▶ **EXTRACT PROVIDED**
— begin —

Context
As part of an internal WAF module for Cloudflare in Terraform
, I had to implement a rule to exclude bots from accessing and scraping certain domains. Since it is a module, the implementation doesn’t know which domains are specified, therefore the resource definition has to be generic enough to accommodate any number of different domains.
Solution
After several iterations and failures, I landed on an implementation leveraging the following Terraform
string functions:
- formatlist: Produces a list of strings by applying a format to a list of inputs values
- join: Produces a single string by concatenating multiple strings
Building a filter matching variable number of domains
To build the section of the filter that matches a single domain, we can use:
"http.host contains \"example\""
This is where the formatlist
function comes into play. Since the number of domains is only known during module invocation, we need a more complex expression that matches incoming traffic trying to reach any of the domains:
formatlist("http.host contains \"%s\"", var.domains_without_bots)
The expression above will generate a new list where each string is of the form
http.host contains \"<domain>\"
The above list is not a valid filter expression. We need to combine these strings into a coherent filter expression, by using the join
function
join(" or ", formatlist("http.host contains \"%s\"", var.domains_without_bots))
Which would generate:
http.host contains \"<domain1>\" or http.host contains \"<domain2>\"
Lastly the filter only makes sense when the traffic is coming from a bot and the filter expression becomes:
"(cf.client.bot and (${join(" or ", formatlist("http.host contains \"%s\"", var.domains_without_bots))}))"
Final Terraform definition
Combining everything above the filter definition looks as follows:
resource "cloudflare_filter" "domains_without_bots" {
zone_id = var.zone_id
description = "Filter bots trying to access domains: ${join(", ", var.domains_without_bots)}"
expression = "(cf.client.bot and (${join(" or ", formatlist("http.host contains \"%s\"", var.domains_without_bots))}))"
}
Which is then used as part of the Cloudflare firewall rule definition, by referencing the filter id
dynamically:
resource "cloudflare_firewall_rule" "domains_without_bots" {
zone_id = var.zone_id
description = "Block bots trying to access domains: ${join(", ", var.domains_without_bots)}"
filter_id = cloudflare_filter.domains_without_bots.id
action = "block"
}
Invoking the module would then look like:
module "waf" {
source = "/path/to/cloudflare/waf"
zone_id = var.zone_id
domains_without_bots = [
"example.com",
"test.example.io"
]
}

— end —

▶ **DATA LINES**
— begin —

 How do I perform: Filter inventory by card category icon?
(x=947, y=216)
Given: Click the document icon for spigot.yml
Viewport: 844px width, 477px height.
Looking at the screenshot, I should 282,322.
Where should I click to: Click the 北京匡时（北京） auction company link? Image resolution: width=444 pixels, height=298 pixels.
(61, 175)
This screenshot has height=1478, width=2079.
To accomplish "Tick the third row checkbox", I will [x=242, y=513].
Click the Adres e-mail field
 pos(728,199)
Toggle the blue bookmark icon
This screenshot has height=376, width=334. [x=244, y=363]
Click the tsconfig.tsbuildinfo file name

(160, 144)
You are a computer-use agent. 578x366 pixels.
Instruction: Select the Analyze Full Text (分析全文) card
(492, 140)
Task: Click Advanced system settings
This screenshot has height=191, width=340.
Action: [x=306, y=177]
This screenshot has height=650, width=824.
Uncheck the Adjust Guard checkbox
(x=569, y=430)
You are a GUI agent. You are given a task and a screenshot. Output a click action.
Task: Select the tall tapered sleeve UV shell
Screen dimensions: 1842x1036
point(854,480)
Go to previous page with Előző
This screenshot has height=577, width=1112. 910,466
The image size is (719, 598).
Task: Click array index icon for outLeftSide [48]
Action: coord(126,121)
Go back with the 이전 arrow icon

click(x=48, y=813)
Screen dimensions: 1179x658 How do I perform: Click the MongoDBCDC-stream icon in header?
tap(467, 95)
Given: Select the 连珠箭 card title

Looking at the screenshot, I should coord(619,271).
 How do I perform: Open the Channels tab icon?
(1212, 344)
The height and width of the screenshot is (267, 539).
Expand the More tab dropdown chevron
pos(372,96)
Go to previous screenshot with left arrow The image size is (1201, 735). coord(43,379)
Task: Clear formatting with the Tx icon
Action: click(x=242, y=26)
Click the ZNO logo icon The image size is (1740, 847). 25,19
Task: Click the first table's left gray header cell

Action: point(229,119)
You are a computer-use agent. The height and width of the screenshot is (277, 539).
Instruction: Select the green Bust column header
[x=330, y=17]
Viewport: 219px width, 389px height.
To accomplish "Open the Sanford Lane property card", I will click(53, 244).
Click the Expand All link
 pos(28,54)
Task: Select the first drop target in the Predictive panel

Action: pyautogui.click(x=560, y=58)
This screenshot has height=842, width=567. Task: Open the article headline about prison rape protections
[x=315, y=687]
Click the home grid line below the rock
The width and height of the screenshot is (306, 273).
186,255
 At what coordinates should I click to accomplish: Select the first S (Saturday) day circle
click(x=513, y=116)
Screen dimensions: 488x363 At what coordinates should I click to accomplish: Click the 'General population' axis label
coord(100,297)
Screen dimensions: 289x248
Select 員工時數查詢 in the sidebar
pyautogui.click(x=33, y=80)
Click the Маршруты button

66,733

— end —

▶ **WHAT YOU NEED TO DO**
1. In the write-up on the Terraform bot-blocking filter for Cloudflare, which arguments are set inside the "cloudflare_firewall_rule" resource? List every one.
2. How does the Terraform bot-blocking write-up describe what the join function does?

▶ **ANSWERS FOR THIS EXERCISE**
1.
- zone_id
- description
- filter_id
- action

2. It produces a single string by concatenating multiple strings.